In this Jan. 31, 2019, file photo, hundreds of people overflow onto the sidewalk in a line snaking around the block outside a U.S. immigration office with numerous courtrooms in San Francisco. Santa Clara and San Francisco have filed suit against the Trump administration over its new controversial “public charge” rule that restricts legal immigration. This lawsuit is the first after the Department of Homeland Security’s announcement Monday, Aug. 12, 2019, that it would deny green cards to migrants who use Medicaid, food stamps, housing vouchers or other forms of public assistance. (AP Photo/Eric Risberg, File)

WASHINGTON (AP) — An organization advocating for low-wage immigrants has filed a legal challenge to a Trump administration rule that may deny green cards to immigrants who use public services.

Georgetown Law school’s Institute for Constitutional Advocacy and Protection and CASA filed a legal challenge in U.S. federal court Monday. Lawyers say changes to the so-called “public charge” rule violate due process under the U.S. Constitution.

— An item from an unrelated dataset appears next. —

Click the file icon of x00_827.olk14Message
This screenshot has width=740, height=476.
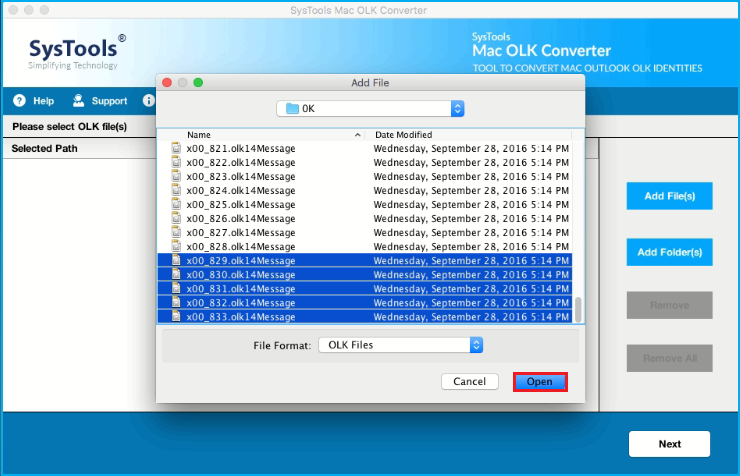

Federal law already requires those seeking to become permanent residents or gain legal status to prove they will not be a burden to the U.S. — a “public charge,” in government speak. But the new rules detail a broader range of programs that could disqualify them, including Medicaid, food stamps and housing vouchers.

CASA officials say their members are already stopping to use benefits out of fear.